|•||The overall population of people who will use real-time information as an in-vehicle traveler information system|
|•||The population of people willing to choose alternate routes when they drive|
|•||The population of people who use media information when choosing alternate routes|
|•||The population of people who are highly stressed in various situations|
|•||The population of people who use specific roadside information|
In the surveys conducted in 1993, for each estimate, the population distribution by gender, age, income, private drivers, commercial drivers, and dispatchers also were needed. Because the population was divided into distinct populations, separate stratum statistics for private drivers, commercial drivers, and dispatchers were also calculated. Each stratum was then subdivided into various socioeconomic levels. This reduced the variance of the sample estimate and provided the required subpopulation estimates for the study.
An initial analysis of the survey data may also provide some direct correlations between variables. If the correlation coefficient, r, is close to one, a ratio estimation may be performed in addition to the stratified sampling estimate.

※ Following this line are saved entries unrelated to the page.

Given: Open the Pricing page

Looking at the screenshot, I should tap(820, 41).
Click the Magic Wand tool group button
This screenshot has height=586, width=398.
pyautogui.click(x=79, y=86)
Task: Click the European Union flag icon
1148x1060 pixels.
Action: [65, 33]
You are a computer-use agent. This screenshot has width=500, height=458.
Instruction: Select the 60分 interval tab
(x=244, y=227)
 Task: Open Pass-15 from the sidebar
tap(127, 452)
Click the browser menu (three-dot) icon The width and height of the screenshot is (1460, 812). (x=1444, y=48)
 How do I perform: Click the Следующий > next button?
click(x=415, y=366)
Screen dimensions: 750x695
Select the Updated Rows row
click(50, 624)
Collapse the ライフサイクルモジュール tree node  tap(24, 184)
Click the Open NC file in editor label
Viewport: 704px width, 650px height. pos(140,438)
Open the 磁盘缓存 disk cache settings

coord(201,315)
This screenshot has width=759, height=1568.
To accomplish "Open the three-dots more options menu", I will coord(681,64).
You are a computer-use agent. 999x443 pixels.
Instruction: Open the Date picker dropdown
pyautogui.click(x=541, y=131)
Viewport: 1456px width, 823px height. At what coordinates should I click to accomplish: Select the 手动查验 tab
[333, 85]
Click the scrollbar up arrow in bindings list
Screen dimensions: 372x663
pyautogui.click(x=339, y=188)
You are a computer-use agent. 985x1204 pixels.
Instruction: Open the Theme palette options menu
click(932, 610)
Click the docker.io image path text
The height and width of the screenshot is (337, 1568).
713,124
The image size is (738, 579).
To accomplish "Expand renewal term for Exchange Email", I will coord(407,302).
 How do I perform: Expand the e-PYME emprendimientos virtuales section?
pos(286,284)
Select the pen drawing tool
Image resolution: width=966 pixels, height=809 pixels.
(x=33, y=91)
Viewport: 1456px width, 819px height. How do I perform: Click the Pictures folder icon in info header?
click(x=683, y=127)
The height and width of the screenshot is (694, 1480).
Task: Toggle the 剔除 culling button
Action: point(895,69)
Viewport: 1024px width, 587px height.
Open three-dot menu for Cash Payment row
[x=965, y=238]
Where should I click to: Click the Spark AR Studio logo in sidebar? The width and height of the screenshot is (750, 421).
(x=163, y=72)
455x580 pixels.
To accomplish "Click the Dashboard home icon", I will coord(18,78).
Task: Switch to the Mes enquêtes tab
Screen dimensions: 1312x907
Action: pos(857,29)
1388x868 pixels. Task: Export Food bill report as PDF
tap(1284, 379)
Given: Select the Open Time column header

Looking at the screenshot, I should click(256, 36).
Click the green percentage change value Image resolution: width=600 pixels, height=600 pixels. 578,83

The general issue of how to design motorist information to impact a target audience is closely tied to the type of motorist information available and our understanding of the behavior and decision-making characteristics of the target commuters. Therefore, it is very important to understand the needs of the motorists by receiving feedback from them. Surveys provide a very effective means of collecting information that is pertinent to the design of a motorist information system. Conclusions drawn then become the basis for converting traffic data into motorist information. Furthermore, surveys help to limit the scope of future in-laboratory and on-road experiments and help to identify specific focuses for future studies.
In conducting a survey, sources of bias are usually apparent. It is important to make an attempt to recognize these sources of bias and then try and avoid them. For example, in the Ng et al. ( 1995) surveys, a high number of nonresponders was expected owing to the size of the surveys (7 to 11 pages).